Konsep bangunan tropis, pada dasarnya adalah adaptasi bangunan terhadap
iklim tropis, dimana kondisi tropis membutuhkan penanganan khusus dalam
desainnya. Pengaruh terutama dari kondisi suhu tinggi dan kelembaban tinggi,
dimana pengaruhnya adalah pada tingkat kenyamanan berada dalam ruangan.
Tingkat kenyamanan seperti tingkat sejuk udara dalam rumah, oleh aliran udara,
adalah salah satu contoh aplikasi konsep rumah tropis.
Meskipun konsep bangunan tropis selalu dihubungkan dengan sebab akibat dan
adaptasi bentuk (tipologi) bangunan terhadap iklim, banyak juga interpretasi
konsep ini dalam tren yang berkembang dalam masyarakat.

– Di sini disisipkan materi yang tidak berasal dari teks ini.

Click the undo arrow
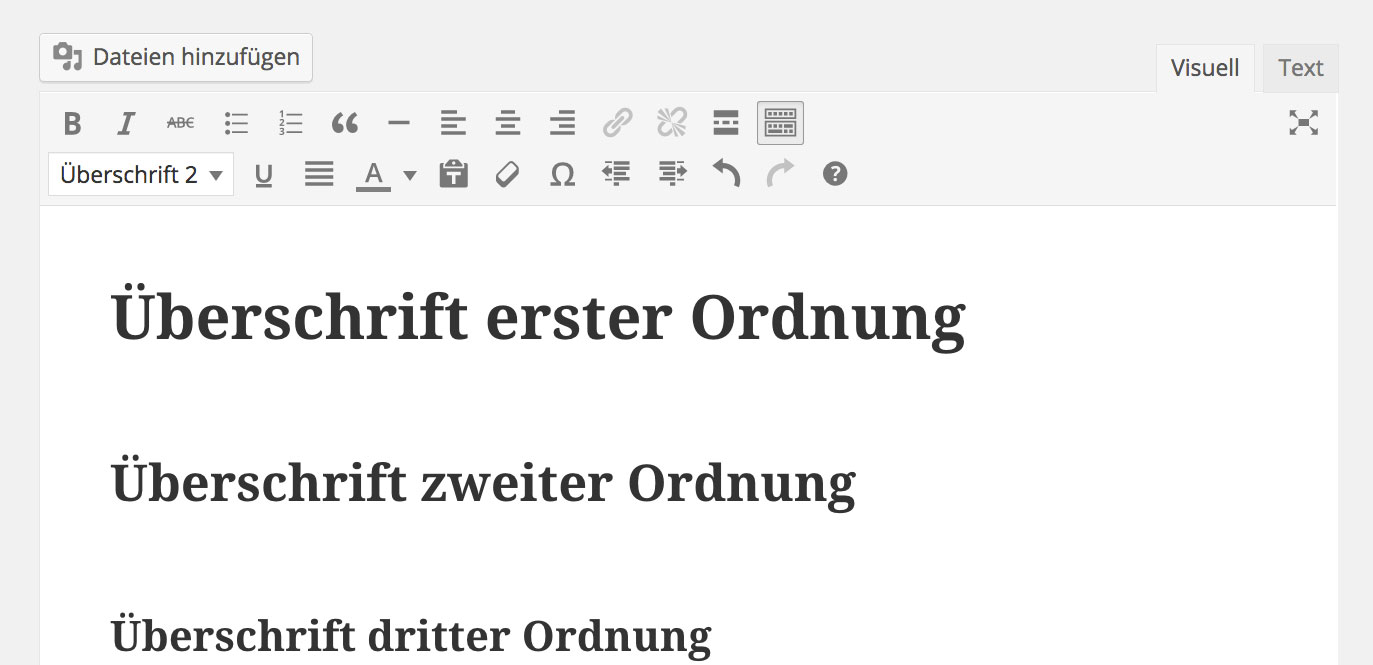Screen dimensions: 1373x665 tap(726, 175)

Gambar Wisma Dharmala Sakti, Jakarta
Gambar. Karya Rudolph di Singapura



7
I. M. Pei
Ieoh Ming Pei (lahir 26 April 1917) adalah arsitek Tionghoa-Amerika pemenang
Pritzker Prize. Pei adalah nama penting dalam bidangnya, dengan bangunan
rancangannya dibangun di berbagai wilayah di dunia.

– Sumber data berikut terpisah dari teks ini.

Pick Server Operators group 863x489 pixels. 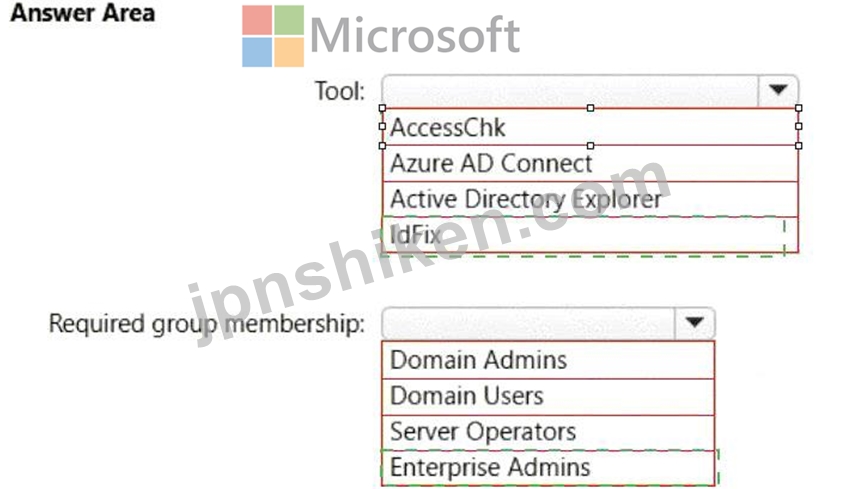click(x=548, y=432)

Pei telah merancang lebih dari 50 proyek di Amerika dan luar negeri, banyak
diantaranya mendapat penghargaan. Pei secara umum menyukai bangunan
berselubung kaca yang canggih meski tak selalu sejalan dengan aliran high-tech.
Banyak desainnya lahir dari konsep orisinil.
Pei sering bekerja dalam skala besar dengan ciri desain geometris dan tajam. Ia
bekerja dengan bentuk abstrak menggunakan batu, beton, kaca dan baja. Pei tak
terikat teori atau memaksakan diri menemukan bentuk tertentu mengekspresikan
waktu, namun mengabaikan faktor komersial. Pei ingin berdamai dengan
konteksnya, namun masih tetap memikat.
Pei telah memberi abad ini, bentuk eksterior dan ruang interior terindah, salah
satunya di museum Louvre. Ia juga peduli lingkungan sekitar karyanya, tak
sekedar lingkup kecil masalah arsitektural. Ketrampilan dan kepandaiannya yang
beraneka ragam dalam pendekatan material mendekati puitis. Kebijaksanaan dan
kesabaran Pei, membuat arsitek terkemuka ini mampu menarik orang dari
berbagai disiplin ilmu dan kepentingan, untuk menciptakan lingkungan harmonis,
meski banyak batasan politis, ekonomi, sosial dan juga estetik yang mengkendala.